Richard July 27, 2008 at 2:58 am

“Catholics were forbidden to buy land. And by 1714 only seven percent of the land was owned by native Irish.” Excuse me, but this is a misconception made by a lot of people. NOT all Irish are Catholics, the major issue in Northern Island during the majority of the 20th century had a lot to do with the fact of religion. Protestant Irish and Catholic Irish. Americans seem to be under the impression that
1. All Irish are Catholic.
2. The problems in Northern Island were all Irish v’s English.

Religion in regards to the Irish migration from Ireland also has to be taken into account, and that is not only meaning English v’s Catholic Irish, but also Protestant Irish v’s Catholic Irish.
I am tired of reading that the Irish are all one nation and all suffered at the hands of the Crown. Please Americans look to your own history to see ethnic cleansing on am immense scale. Or is it ok to ethnically cleanse a race from their land if they are deemed ‘inferior’. I believe that the Native Americans do have a right to ask serious questions about their treatment by an almost ‘aggrandizement’ by the Federal Government of the US.

Dr. Mark Thornton July 27, 2008 at 10:14 am

Sorry Richard. I suppose there were Irish Catholics who voluntarily converted to Protestantism, but my understanding is that most of the Protestants were immigrants from Scotland and England, or Irish who felt compelled to convert under the harsh discriminatory circumstances. I could be wrong.

Area Man September 3, 2008 at 1:48 pm

What about inflation? Can any of the increase in rents be attributed to any currency debasement or other misguided monetary policy?

Last night I finished reading Edward Rutherfurd’s “The Rebels of Ireland” which is a work of fiction. But his account of the potato famine was critical of the government for some of the same reasons listed by Mr. Thornton in this article.

However, neither Rutherfurd nor Thorton talked about any impact of monetary policy (specifically) on prices, including for grain or for rents. So I was wondering if that’s just a non-cause in this instance.

Thanks for this interesting discussion.

Dano December 16, 2008 at 4:10 am

“What puzzles me is why they didn’t grow carrots, onions, turnips, greens, cabbage, etc.”

Irish farmers didn’t like turnips- they caused the milk of livestock fed on them to smell funny. As far as switching over after the blight hit, it’s not the nature of subsistence farming to just be able to turn everything around instantly. If the harvest in November is bad, you can’t grow much else until May or June, so there’s nothing to do but tighten your belts and hope for the best.

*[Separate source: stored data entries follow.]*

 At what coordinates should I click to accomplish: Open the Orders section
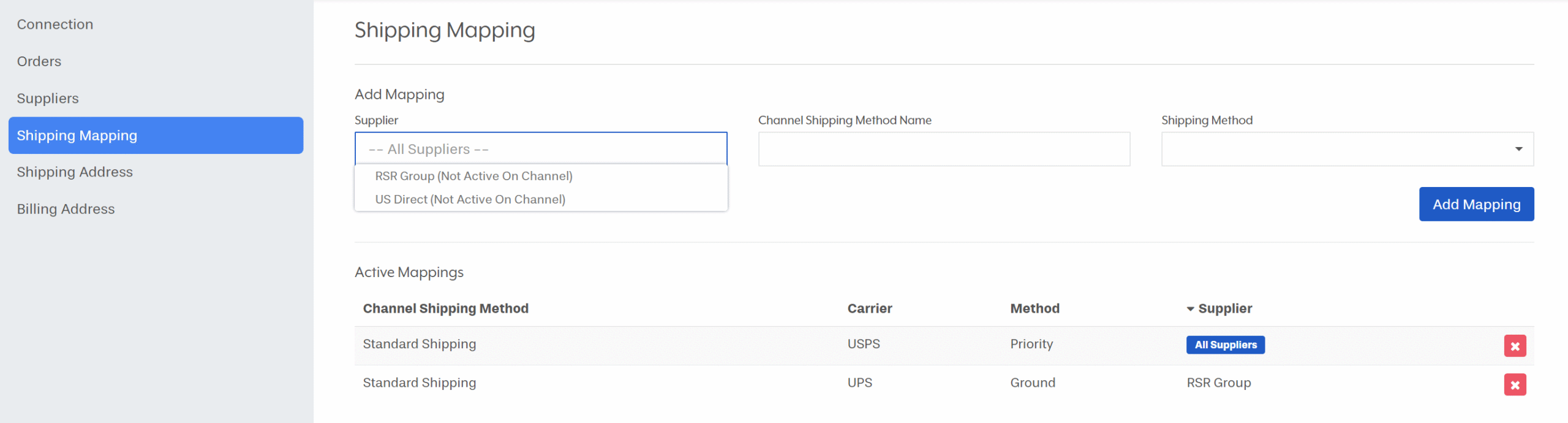pyautogui.click(x=39, y=61)
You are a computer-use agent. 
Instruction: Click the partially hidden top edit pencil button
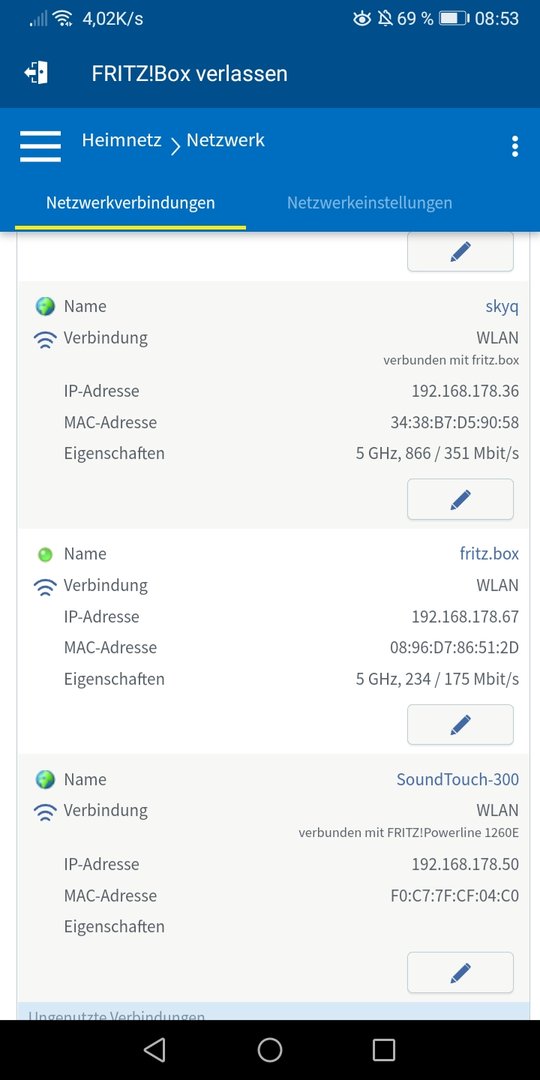(460, 252)
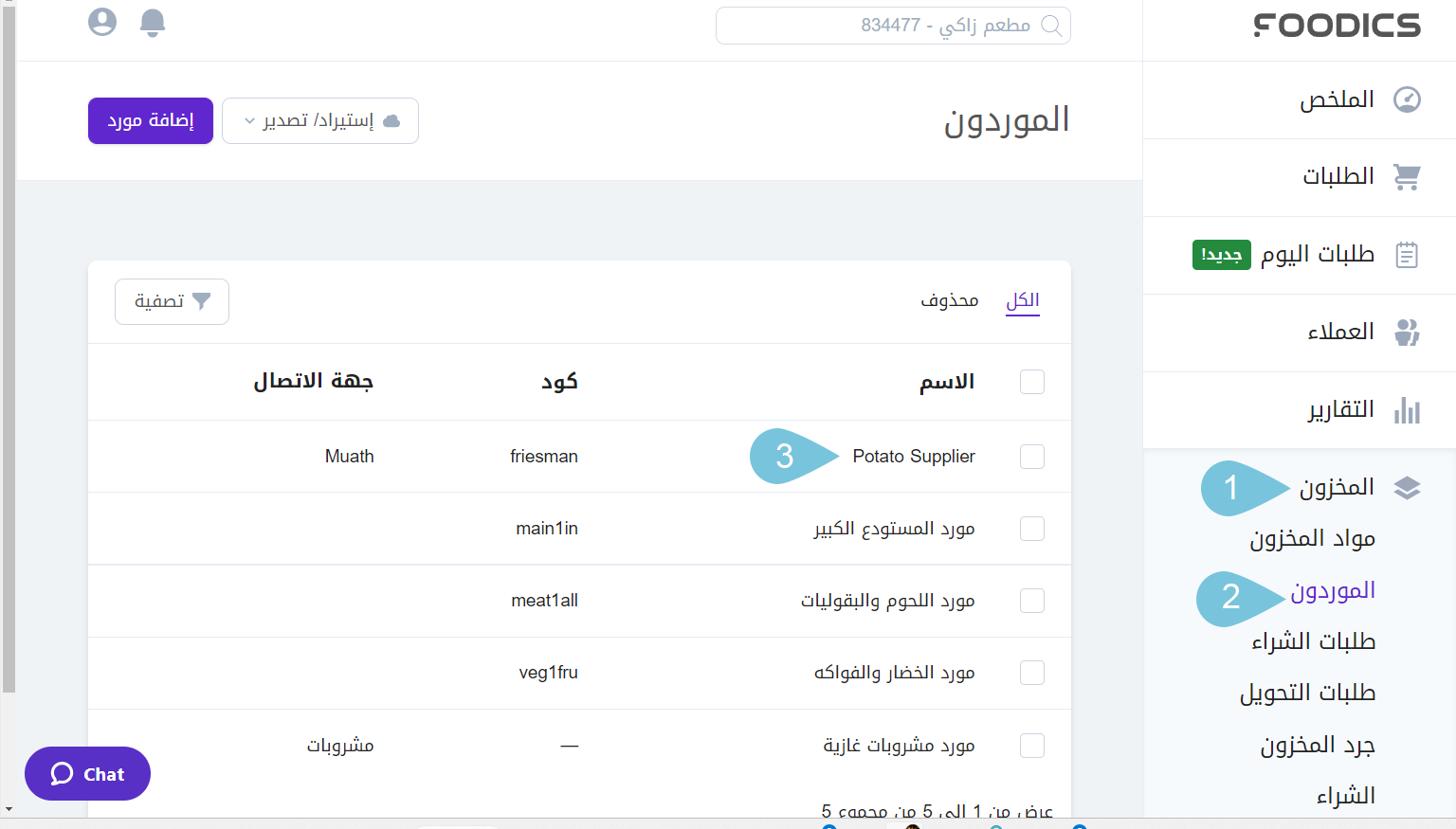Click the shopping cart icon for الطلبات
The width and height of the screenshot is (1456, 829).
coord(1407,176)
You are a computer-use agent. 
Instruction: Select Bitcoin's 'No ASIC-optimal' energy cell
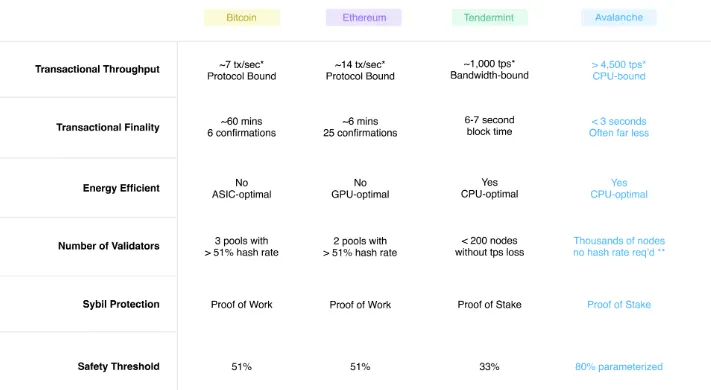pos(242,189)
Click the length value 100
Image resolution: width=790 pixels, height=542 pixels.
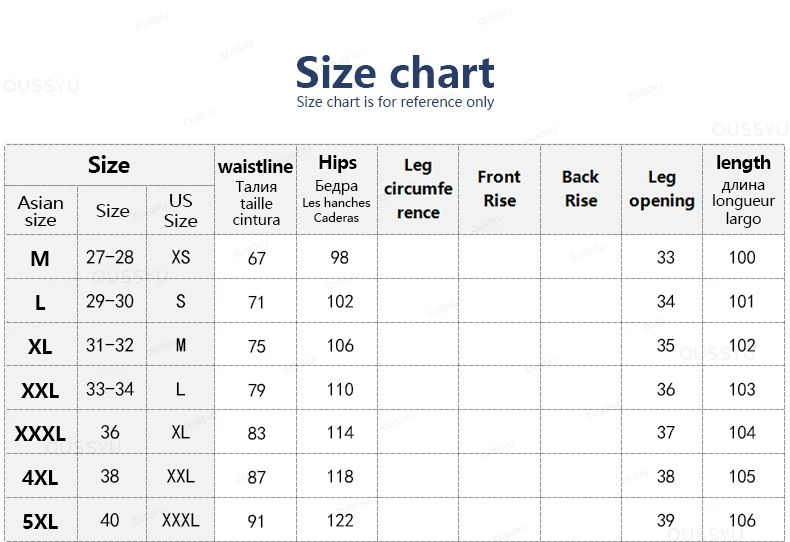click(742, 257)
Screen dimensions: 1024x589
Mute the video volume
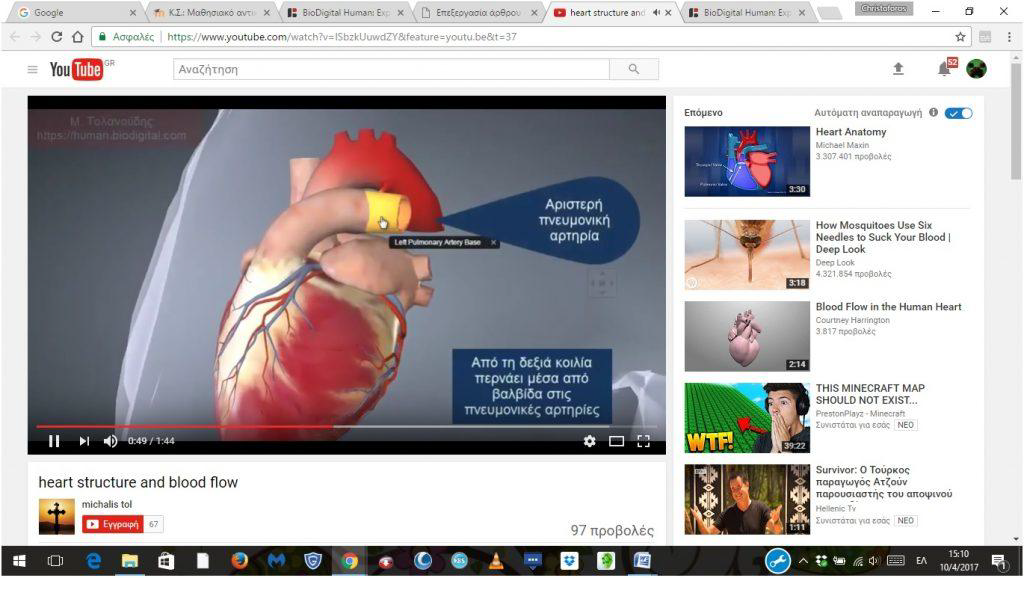(x=110, y=441)
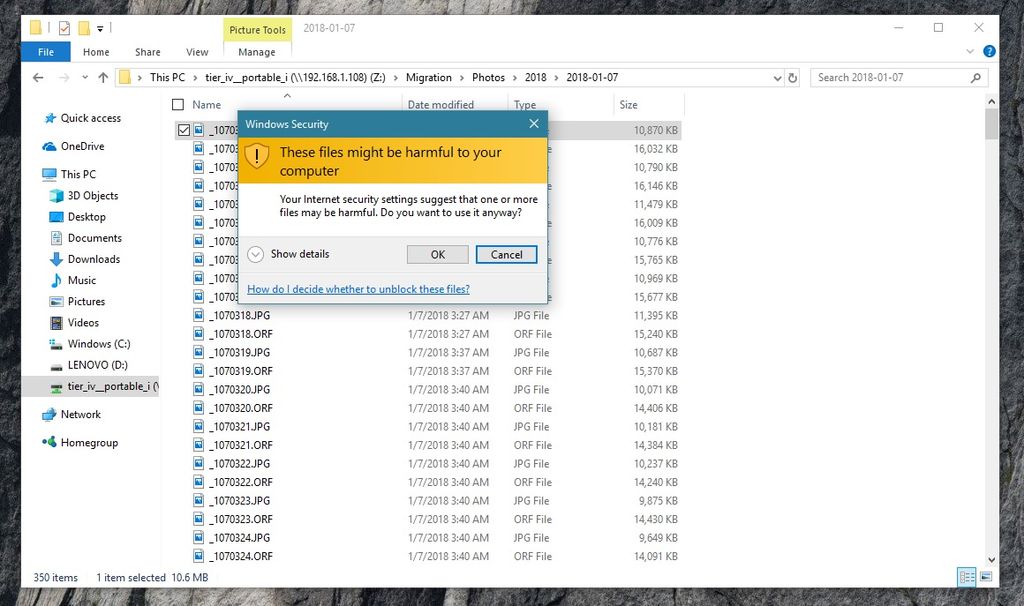Image resolution: width=1024 pixels, height=606 pixels.
Task: Toggle selection checkbox of the first file
Action: coord(184,129)
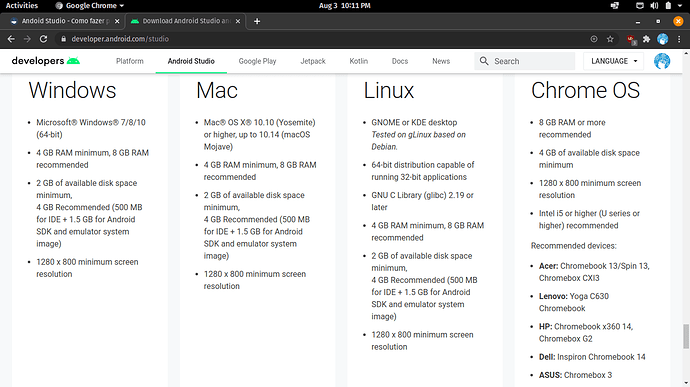Switch to Android Studio - Como fazer tab

pyautogui.click(x=64, y=21)
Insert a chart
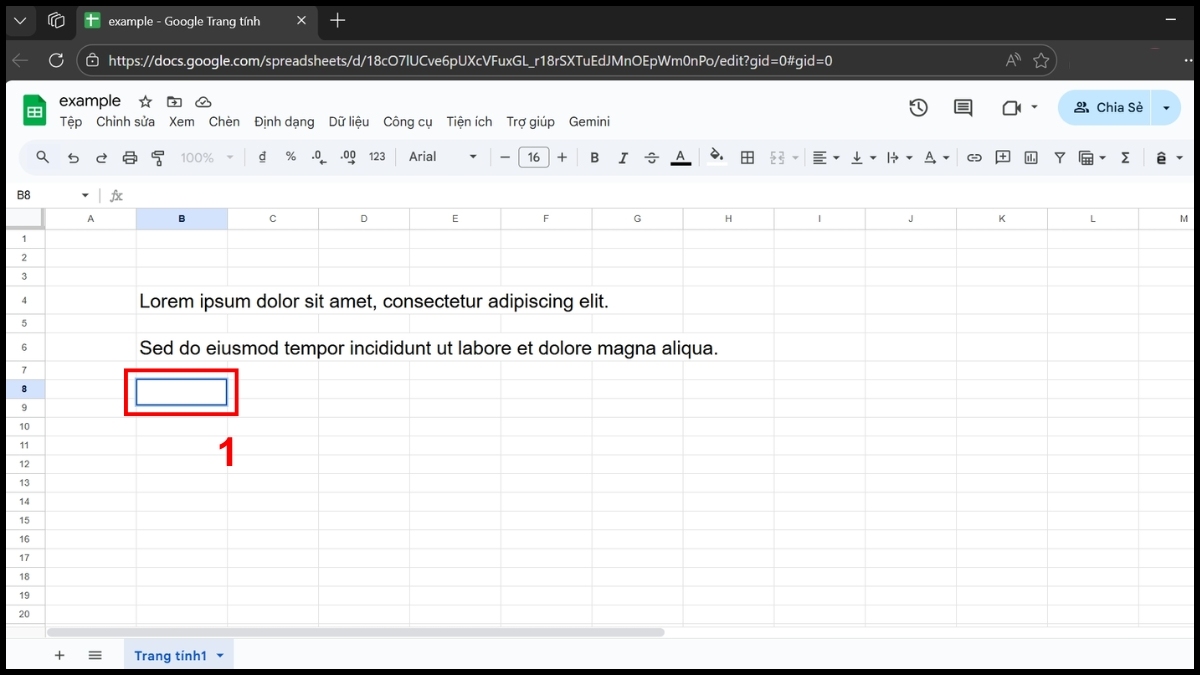This screenshot has width=1200, height=675. pyautogui.click(x=1031, y=157)
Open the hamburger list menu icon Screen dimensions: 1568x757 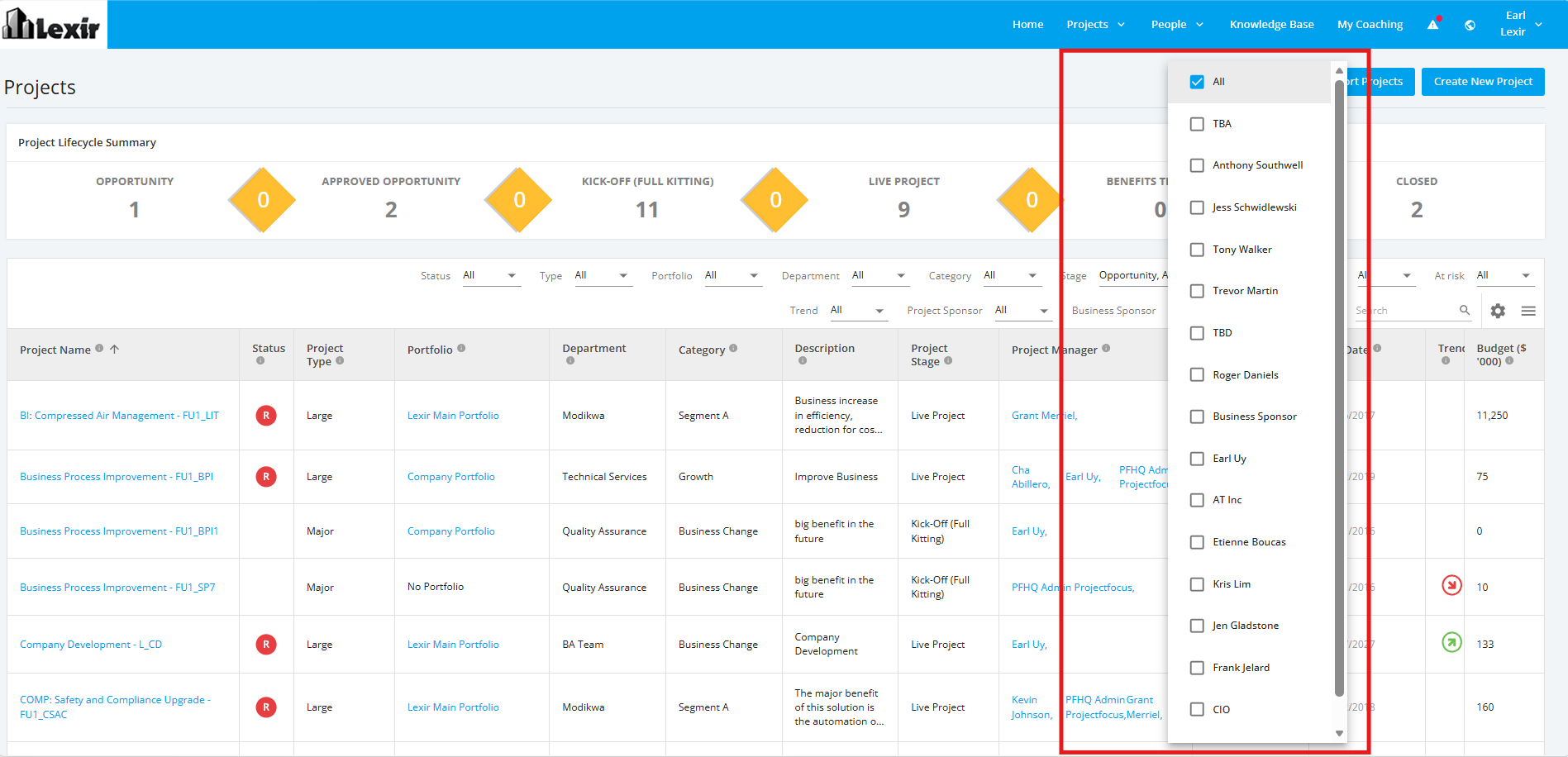pyautogui.click(x=1528, y=311)
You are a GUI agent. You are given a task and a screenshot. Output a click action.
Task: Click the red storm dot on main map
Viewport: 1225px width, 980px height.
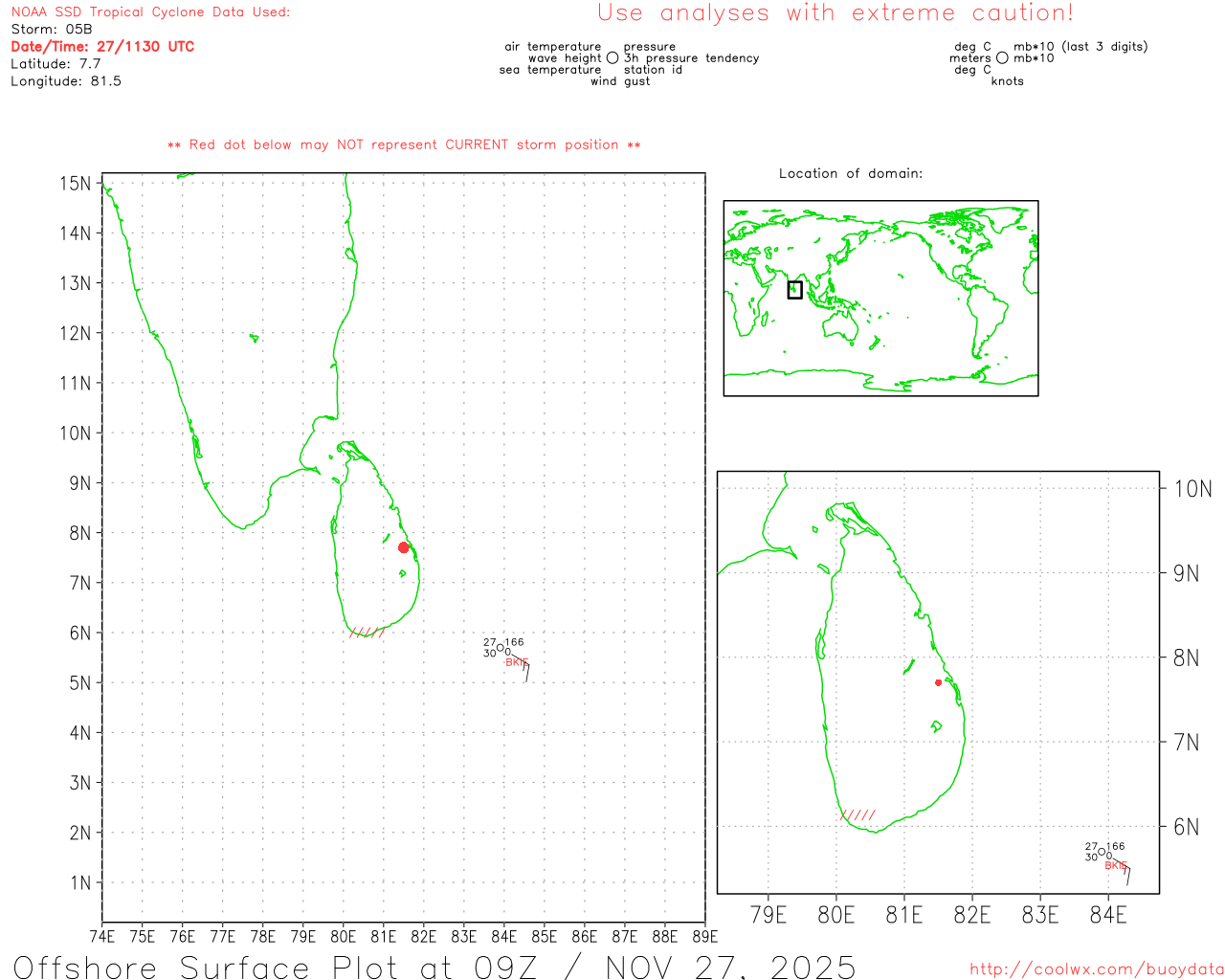pos(403,547)
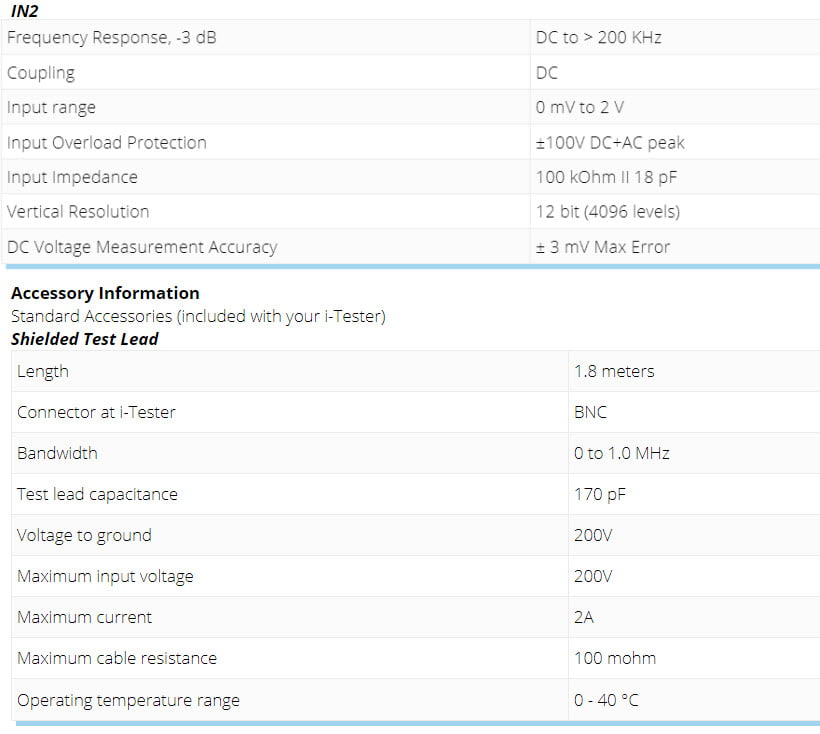
Task: Select the Input Overload Protection label
Action: click(x=107, y=142)
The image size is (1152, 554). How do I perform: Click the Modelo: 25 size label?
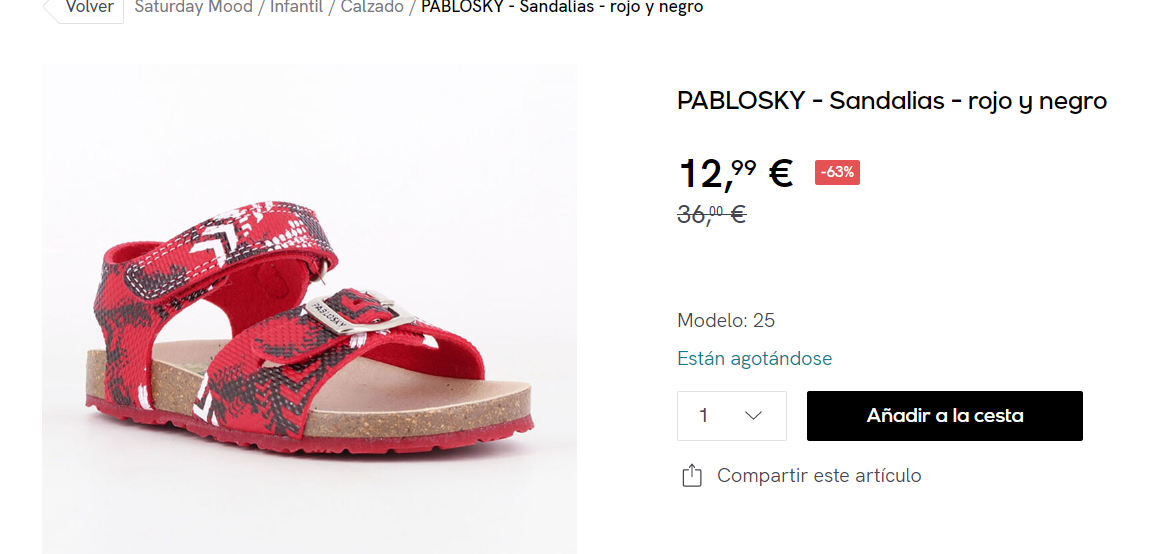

Furthermore, nobody was expecting the blight to hit so hard several years in a row- previous crop failures had always rebounded by the next year; in this case, though, 1846 was an even worse failure than 1845. Add to that the difficulty of acquiring seeds for crops that nobody has been growing much (Ireland had very poor infrastructure- there was very little cash to go around, there were few decent roads, and most towns had no marketplaces doing anything more complicated than rudimentary local barter) and it’s easy to see why people didn’t just switch over to carrots and cabbage and the like.